Task to carry out >> With no line left out, restate the data word for word.

Given records >>
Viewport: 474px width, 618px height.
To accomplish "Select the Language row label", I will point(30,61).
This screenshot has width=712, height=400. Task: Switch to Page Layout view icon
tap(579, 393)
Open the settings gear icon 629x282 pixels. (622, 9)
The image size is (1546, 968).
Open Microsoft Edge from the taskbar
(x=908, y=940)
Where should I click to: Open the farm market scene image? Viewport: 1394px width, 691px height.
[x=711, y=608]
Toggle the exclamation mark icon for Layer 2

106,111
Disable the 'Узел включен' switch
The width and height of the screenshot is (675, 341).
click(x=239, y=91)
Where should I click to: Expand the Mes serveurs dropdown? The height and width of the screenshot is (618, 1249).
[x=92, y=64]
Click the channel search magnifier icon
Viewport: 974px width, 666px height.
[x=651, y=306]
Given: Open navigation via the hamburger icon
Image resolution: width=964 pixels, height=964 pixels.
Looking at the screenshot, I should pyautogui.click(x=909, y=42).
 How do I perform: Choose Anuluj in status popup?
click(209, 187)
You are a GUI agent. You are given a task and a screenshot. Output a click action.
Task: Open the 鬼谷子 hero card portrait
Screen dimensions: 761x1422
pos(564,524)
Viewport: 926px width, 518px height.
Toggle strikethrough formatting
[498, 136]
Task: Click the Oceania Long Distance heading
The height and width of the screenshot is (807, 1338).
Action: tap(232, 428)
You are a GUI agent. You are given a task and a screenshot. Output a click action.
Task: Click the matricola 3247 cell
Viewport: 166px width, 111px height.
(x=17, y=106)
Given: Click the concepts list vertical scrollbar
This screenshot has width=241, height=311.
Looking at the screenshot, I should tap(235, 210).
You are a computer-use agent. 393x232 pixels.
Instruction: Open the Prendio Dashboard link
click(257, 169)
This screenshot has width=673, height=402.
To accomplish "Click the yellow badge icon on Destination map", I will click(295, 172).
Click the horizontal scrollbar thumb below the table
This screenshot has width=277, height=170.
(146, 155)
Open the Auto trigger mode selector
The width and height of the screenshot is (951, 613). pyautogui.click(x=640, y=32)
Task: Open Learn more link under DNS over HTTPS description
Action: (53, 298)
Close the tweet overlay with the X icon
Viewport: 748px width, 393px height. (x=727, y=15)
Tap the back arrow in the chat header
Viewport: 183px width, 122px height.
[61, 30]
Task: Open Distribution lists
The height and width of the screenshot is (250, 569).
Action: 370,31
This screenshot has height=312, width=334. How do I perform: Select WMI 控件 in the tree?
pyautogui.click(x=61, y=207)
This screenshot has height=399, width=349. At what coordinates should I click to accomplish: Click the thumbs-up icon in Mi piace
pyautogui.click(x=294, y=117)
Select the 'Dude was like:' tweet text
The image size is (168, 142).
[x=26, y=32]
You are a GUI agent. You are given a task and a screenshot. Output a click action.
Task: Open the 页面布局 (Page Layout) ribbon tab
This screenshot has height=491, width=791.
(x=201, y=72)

Solution for this problem >>
Viewport: 474px width, 618px height.
To accomplish "Select the Language row label", I will point(30,61).
This screenshot has width=712, height=400. Task: Switch to Page Layout view icon
tap(579, 393)
Open the settings gear icon 629x282 pixels. (622, 9)
The image size is (1546, 968).
Open Microsoft Edge from the taskbar
(x=908, y=940)
Where should I click to: Open the farm market scene image? Viewport: 1394px width, 691px height.
[x=711, y=608]
Toggle the exclamation mark icon for Layer 2

106,111
Disable the 'Узел включен' switch
The width and height of the screenshot is (675, 341).
click(x=239, y=91)
Where should I click to: Expand the Mes serveurs dropdown? The height and width of the screenshot is (618, 1249).
[x=92, y=64]
Click the channel search magnifier icon
Viewport: 974px width, 666px height.
[x=651, y=306]
Given: Open navigation via the hamburger icon
Image resolution: width=964 pixels, height=964 pixels.
Looking at the screenshot, I should pyautogui.click(x=909, y=42).
 How do I perform: Choose Anuluj in status popup?
click(209, 187)
You are a GUI agent. You are given a task and a screenshot. Output a click action.
Task: Open the 鬼谷子 hero card portrait
Screen dimensions: 761x1422
pos(564,524)
Viewport: 926px width, 518px height.
Toggle strikethrough formatting
[498, 136]
Task: Click the Oceania Long Distance heading
The height and width of the screenshot is (807, 1338).
Action: tap(232, 428)
You are a GUI agent. You are given a task and a screenshot. Output a click action.
Task: Click the matricola 3247 cell
Viewport: 166px width, 111px height.
(x=17, y=106)
Given: Click the concepts list vertical scrollbar
This screenshot has width=241, height=311.
Looking at the screenshot, I should tap(235, 210).
You are a computer-use agent. 393x232 pixels.
Instruction: Open the Prendio Dashboard link
click(257, 169)
This screenshot has width=673, height=402.
To accomplish "Click the yellow badge icon on Destination map", I will click(295, 172).
Click the horizontal scrollbar thumb below the table
This screenshot has width=277, height=170.
(146, 155)
Open the Auto trigger mode selector
The width and height of the screenshot is (951, 613). pyautogui.click(x=640, y=32)
Task: Open Learn more link under DNS over HTTPS description
Action: (53, 298)
Close the tweet overlay with the X icon
Viewport: 748px width, 393px height. (x=727, y=15)
Tap the back arrow in the chat header
Viewport: 183px width, 122px height.
[61, 30]
Task: Open Distribution lists
The height and width of the screenshot is (250, 569).
Action: 370,31
This screenshot has height=312, width=334. How do I perform: Select WMI 控件 in the tree?
pyautogui.click(x=61, y=207)
This screenshot has height=399, width=349. At what coordinates should I click to accomplish: Click the thumbs-up icon in Mi piace
pyautogui.click(x=294, y=117)
Select the 'Dude was like:' tweet text
The image size is (168, 142).
[x=26, y=32]
You are a GUI agent. You are given a task and a screenshot. Output a click action.
Task: Open the 页面布局 (Page Layout) ribbon tab
This screenshot has height=491, width=791.
(x=201, y=72)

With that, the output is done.